Periodic Reporting for period 1 - MARMOTTE (Tessellation-based analysis of dynamic protein structures and their complexes - MoleculAR MOTions meet TEssellations (MARMOTTE).)
Reporting period: 2023-09-01 to 2025-08-31
The MARMOTTE project aimed to address these challenges by improving computational analysis of protein structures and their complexes through the exploration and prediction of structural heterogeneity of interatomic contacts. The project focused on a Voronoi tessellation-based approach to interaction analysis, which has been shown to be more descriptive than traditional pairwise distance-based methods. Specifically, the project had three scientific objectives: to develop methods that (1) efficiently compute tessellation-derived contact areas in dynamic structures represented as sets of conformational snapshots, (2) predict how these contact areas change upon motion, and (3) use the predicted statistical properties of contact areas to estimate protein-protein binding energy scores suitable for ranking and selecting complex models.

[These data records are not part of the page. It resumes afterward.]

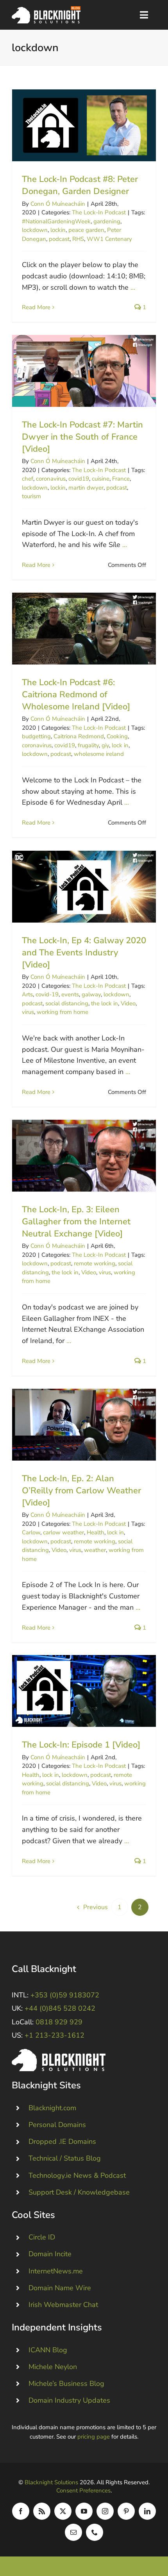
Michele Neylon (53, 2366)
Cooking (117, 736)
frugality (88, 745)
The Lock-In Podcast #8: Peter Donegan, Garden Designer (84, 125)
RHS (78, 239)
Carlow (31, 1532)
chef (27, 479)
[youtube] (84, 2511)
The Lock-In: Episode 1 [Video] (84, 1691)
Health (95, 1532)
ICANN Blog (48, 2350)
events (70, 994)
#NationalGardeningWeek (56, 221)
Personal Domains (57, 2124)
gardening (106, 221)
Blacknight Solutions (51, 2482)
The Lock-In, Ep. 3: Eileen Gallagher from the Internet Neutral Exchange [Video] (84, 1156)
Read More (36, 307)
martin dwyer (86, 488)
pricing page (93, 2437)
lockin (58, 230)
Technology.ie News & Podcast (77, 2175)
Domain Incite (50, 2254)
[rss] (41, 2511)
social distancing (66, 1003)
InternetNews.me (56, 2271)
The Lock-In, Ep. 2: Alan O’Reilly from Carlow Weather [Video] (84, 1425)
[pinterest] (126, 2511)
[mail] (73, 2532)
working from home (62, 1012)
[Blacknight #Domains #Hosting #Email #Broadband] (58, 2052)
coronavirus (51, 479)
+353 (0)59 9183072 (64, 1995)
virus (28, 1012)
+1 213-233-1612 (54, 2035)
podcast (59, 239)
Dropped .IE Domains (62, 2141)
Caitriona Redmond (79, 736)
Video (128, 1003)
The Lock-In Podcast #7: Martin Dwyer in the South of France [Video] (84, 371)
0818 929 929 (59, 2022)
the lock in (104, 1003)
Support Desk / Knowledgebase (79, 2192)
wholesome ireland (99, 754)
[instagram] (105, 2511)
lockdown (35, 230)
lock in (120, 745)
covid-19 (47, 994)
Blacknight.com (52, 2108)
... (132, 287)
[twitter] (62, 2511)
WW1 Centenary (109, 239)
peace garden (86, 230)
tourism (31, 496)
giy (105, 745)
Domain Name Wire (60, 2288)
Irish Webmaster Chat (63, 2304)
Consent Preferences (83, 2490)
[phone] (94, 2532)
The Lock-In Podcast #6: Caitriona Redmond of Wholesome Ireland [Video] (84, 629)
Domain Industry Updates (69, 2400)
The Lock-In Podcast (99, 212)
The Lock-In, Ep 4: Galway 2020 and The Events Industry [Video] (84, 887)
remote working (94, 1263)
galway (91, 994)
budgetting (36, 736)
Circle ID (42, 2237)
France (121, 479)
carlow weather (63, 1532)
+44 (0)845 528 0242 (60, 2008)
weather (95, 1550)
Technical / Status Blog (65, 2158)
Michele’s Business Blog (66, 2383)
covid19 (78, 479)
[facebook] (20, 2511)
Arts (27, 994)
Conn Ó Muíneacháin (57, 204)
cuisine (100, 479)
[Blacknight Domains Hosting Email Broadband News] (46, 9)
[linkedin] (147, 2511)
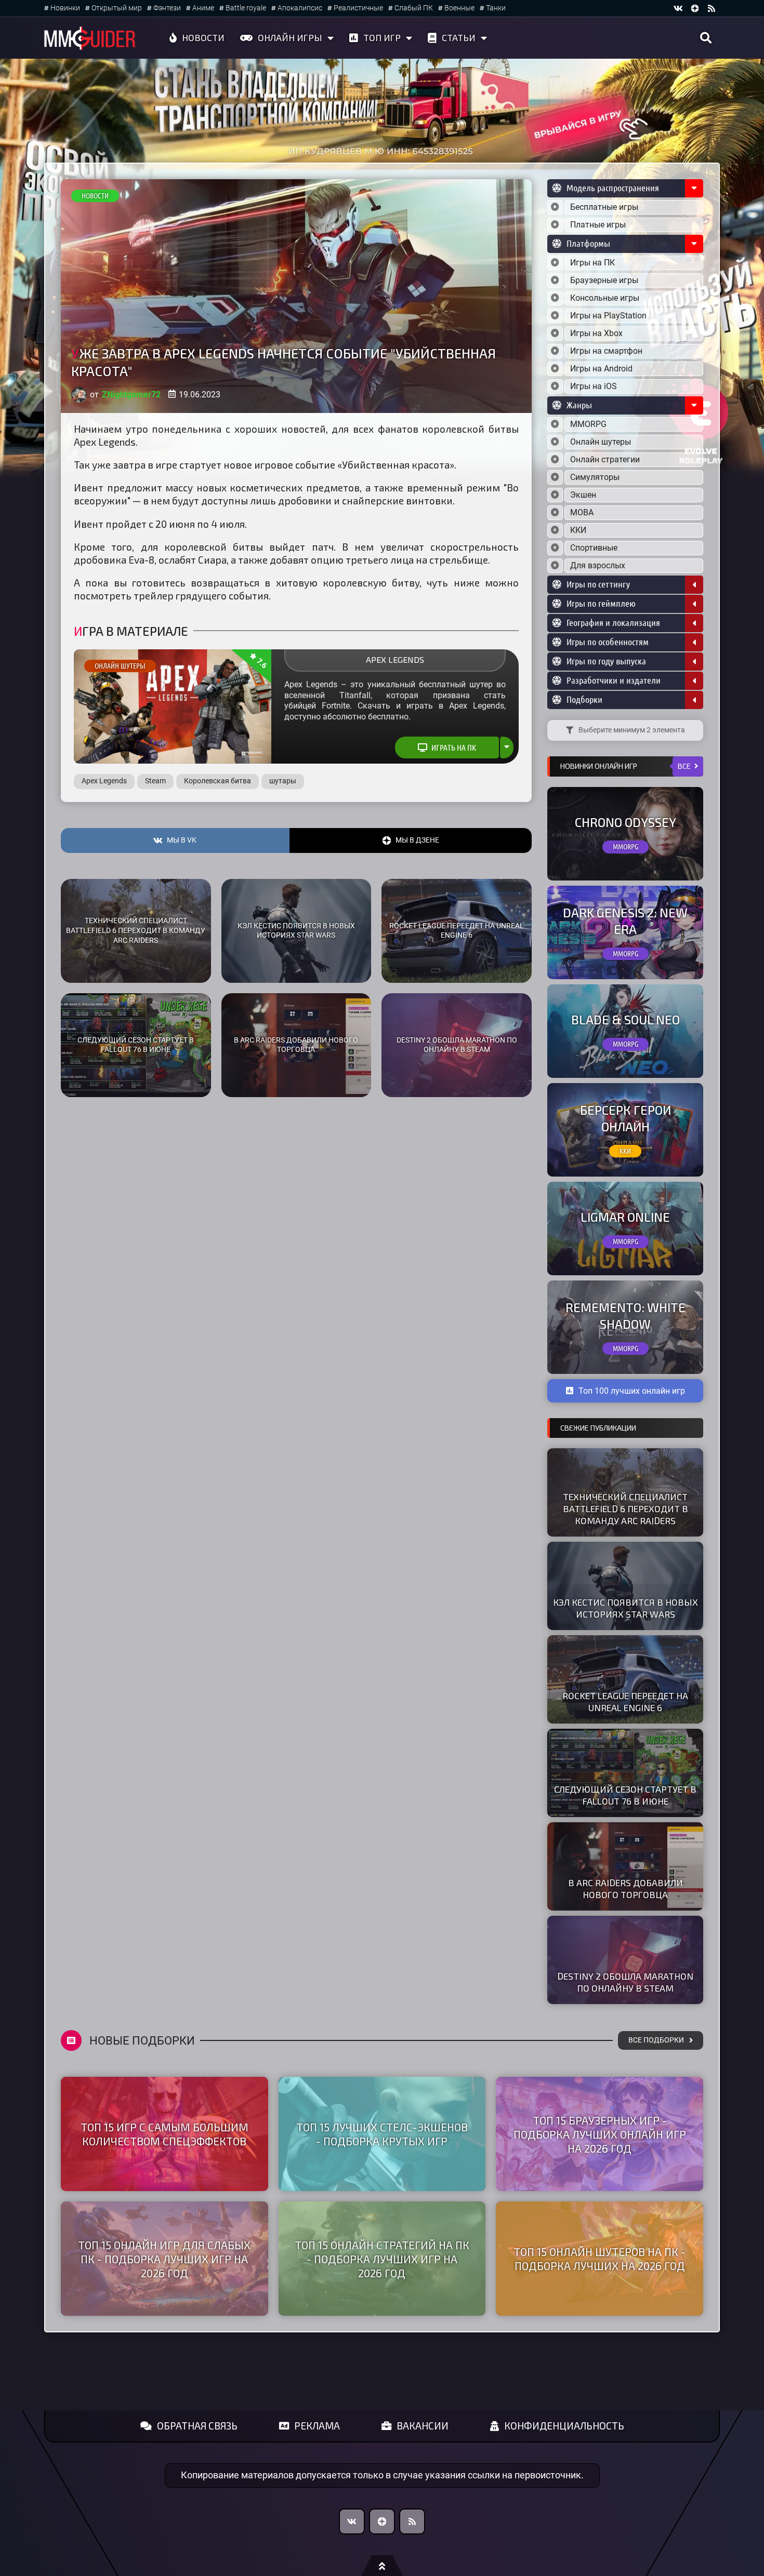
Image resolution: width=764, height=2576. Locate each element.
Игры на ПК (592, 263)
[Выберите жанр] (555, 424)
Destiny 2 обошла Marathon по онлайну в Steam (457, 1045)
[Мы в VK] (678, 8)
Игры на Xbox (596, 333)
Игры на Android (601, 368)
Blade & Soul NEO (625, 1019)
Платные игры (598, 225)
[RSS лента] (711, 8)
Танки (496, 8)
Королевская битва (217, 781)
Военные (459, 8)
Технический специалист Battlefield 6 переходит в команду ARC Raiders (135, 930)
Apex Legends (395, 659)
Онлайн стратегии (605, 459)
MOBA (582, 512)
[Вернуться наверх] (382, 2565)
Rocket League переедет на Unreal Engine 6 (456, 931)
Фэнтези (167, 8)
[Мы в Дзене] (382, 2521)
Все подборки (656, 2040)
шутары (282, 781)
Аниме (203, 8)
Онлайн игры (290, 37)
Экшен (583, 495)
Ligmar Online (625, 1216)
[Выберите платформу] (555, 263)
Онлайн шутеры (120, 666)
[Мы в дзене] (695, 8)
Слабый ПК (413, 8)
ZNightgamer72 (131, 394)
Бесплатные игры (604, 207)
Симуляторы (595, 477)
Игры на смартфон (606, 351)
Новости (203, 37)
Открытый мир (116, 8)
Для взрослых (597, 565)
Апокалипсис (300, 8)
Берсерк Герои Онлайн (625, 1117)
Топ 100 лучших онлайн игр (631, 1391)
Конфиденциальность (564, 2426)
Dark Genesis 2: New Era (625, 920)
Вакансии (423, 2426)
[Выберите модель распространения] (555, 207)
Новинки (65, 8)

The researcher developed an automated workflow for collecting and quantifying contact area heterogeneity from sequence-clustered ensembles in the Protein Data Bank (PDB). From these data, area persistence values were derived for each unique contact, defining ground truth for classifying contacts as stable or unstable. Data were divided into training, validation, and test sets. A Voronota-LT-based subarea calculation algorithm was created to divide atom-atom contact areas into layers (by distance from the solvent boundary) and sectors (by atomic directions), generating fine-grained contact descriptors for machine learning. Using the training data, the researcher estimated contact-type probabilities of occurrence and persistence and discovered that these probabilities are not highly correlated. Their combined use could therefore potentially benefit protein structure assessment tasks. The researcher derived heterogeneity-informed statistical pseudo-energy coefficients and used them to compute pseudo-energy values serving as classifier input features. The researcher introduced the Voronoi Contacts Block (VCBlock) descriptor summarizing an inter-residue contact and its neighbors in a permutation-invariant vector form, enabling neural network training on contact-level properties. A VCBlock-based neural network classifier was trained to predict whether a contact area in a protein structure is stable or unstable within an ensemble. Tested on unseen PDB data, it achieved 0.78 accuracy. A standalone software tool, VoroMarmotte, was developed to apply this classifier.

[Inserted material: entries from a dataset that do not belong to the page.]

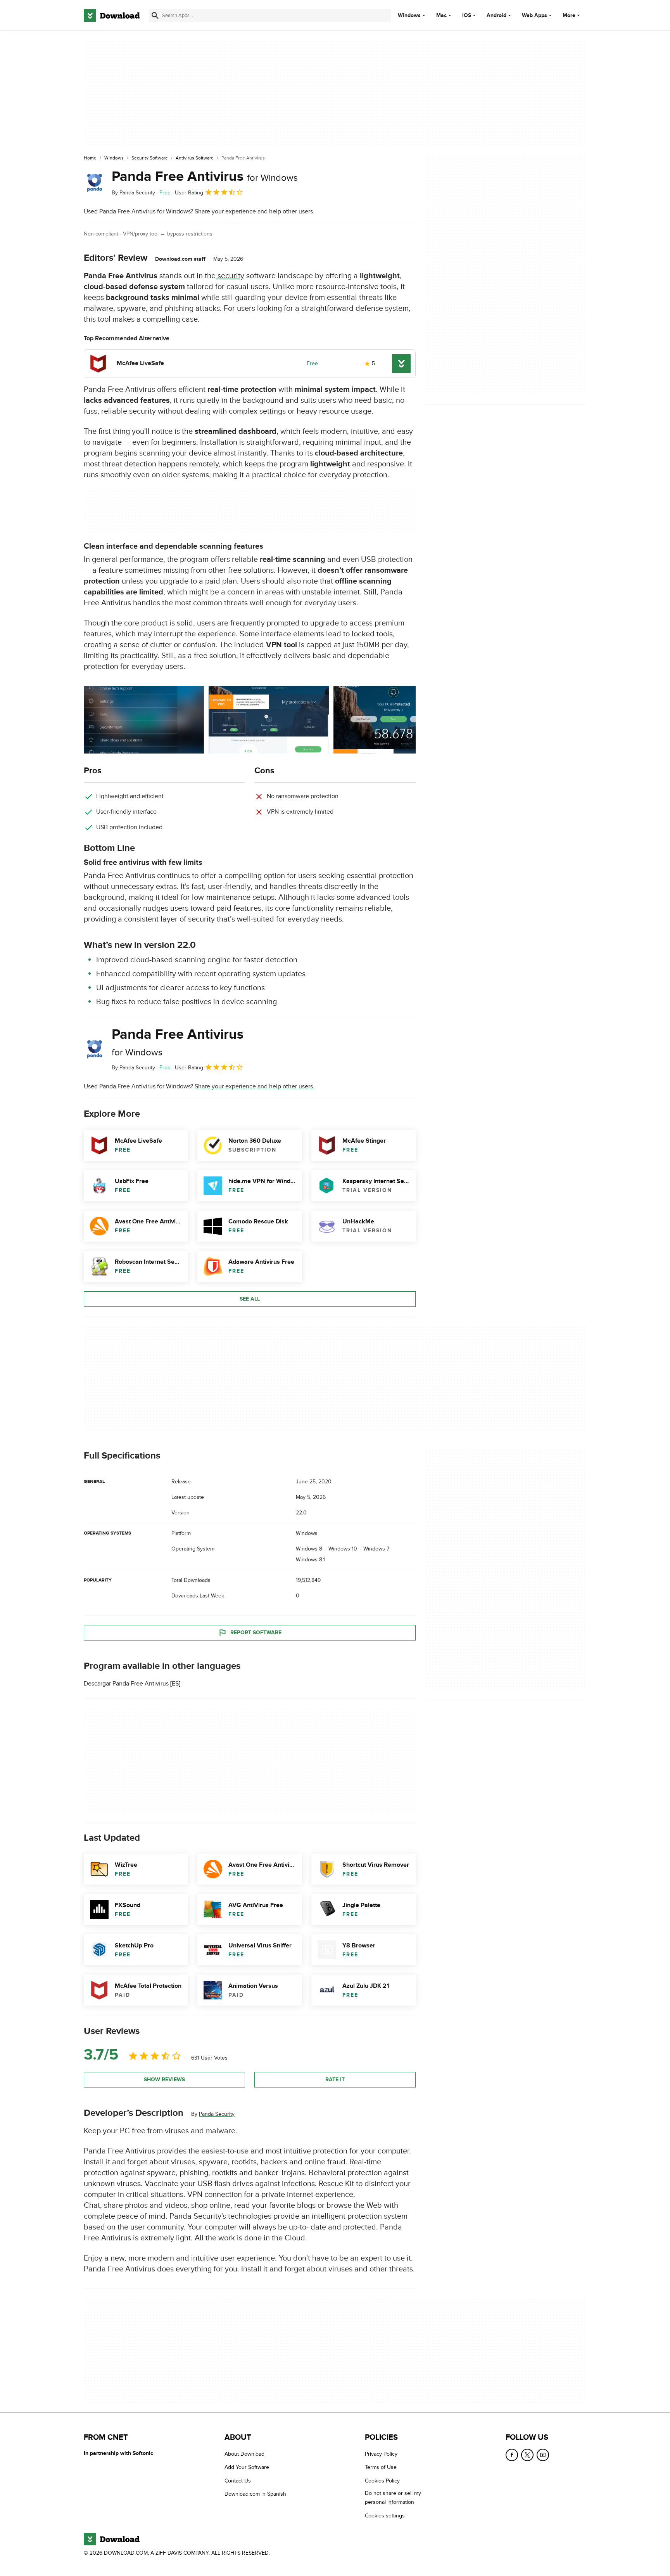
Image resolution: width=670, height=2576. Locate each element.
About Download (244, 2454)
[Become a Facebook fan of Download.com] (512, 2455)
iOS (466, 15)
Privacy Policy (381, 2454)
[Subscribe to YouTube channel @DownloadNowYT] (543, 2455)
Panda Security (217, 2113)
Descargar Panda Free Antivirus (126, 1683)
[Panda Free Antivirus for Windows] (94, 183)
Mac (441, 15)
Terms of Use (381, 2467)
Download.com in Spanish (255, 2494)
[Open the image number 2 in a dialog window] (393, 720)
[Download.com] (112, 15)
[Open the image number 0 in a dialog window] (144, 720)
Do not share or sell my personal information (393, 2497)
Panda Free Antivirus (205, 176)
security (230, 276)
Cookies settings (385, 2515)
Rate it (335, 2079)
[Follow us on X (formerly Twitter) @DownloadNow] (527, 2455)
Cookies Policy (382, 2480)
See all (250, 1299)
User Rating (189, 192)
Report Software (255, 1632)
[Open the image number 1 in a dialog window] (269, 720)
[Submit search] (155, 15)
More (569, 15)
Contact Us (237, 2480)
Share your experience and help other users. (254, 211)
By (133, 192)
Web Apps (534, 15)
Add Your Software (246, 2467)
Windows (409, 15)
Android (496, 15)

The researcher demonstrated that the VoroMarmotte method for predicting contact stability can be used to assess protein-protein complex predictions by aggregating contact-level outputs into global interface scores. Native and high-quality models consistently showed higher predicted persistent interface areas. Further work defined a contact area persistence-based pseudo-energy score and applied it to the data from the EGFR Protein Design Competition, showing that it can be instrumental in distinguishing binders from non-binders among designed proteins. A computational binder optimization pipeline was also built to propose mutations improving interface stability based on the new pseudo-energy scoring.
Additionally, the researcher developed a contact area-based statistical potential method, VoroChipmunk, that directly utilized observed contact area occurrence and persistence probabilities to score protein-protein interface predictions. The researcher also developed VoroIF-GNN-v2, a graph attention neural network for predicting interface quality on the level of residue-residue contacts. It works on tessellation-derived protein-protein interface graphs annotated with the VoroChipmunk-like descriptors. During CASP16-CAPRI in 2024, the researcher's scoring group "Olechnovic" employed VoroIF-GNN-v2 and demonstrated top performance in the CAPRI challenge, where it was ranked first in the CAPRI scoring category.
The researcher implemented all the developed methods as open-source software and made them openly and freely available under a permissive license. The core software, Voronota-LT, was made accessible in multiple ways: as libraries in different programming languages, a command-line application, and a web application. Also, thanks to established collaborations, the researcher implemented a Voronota-LT plugin that was included in the Faunus framework for Monte Carlo molecular simulations.
The researcher initiated steps to increase the uptake and success of the developed methods: exploring use cases in the field of protein design, preparing method-related publications, integrating the developed software into established protein structure analysis and modeling frameworks.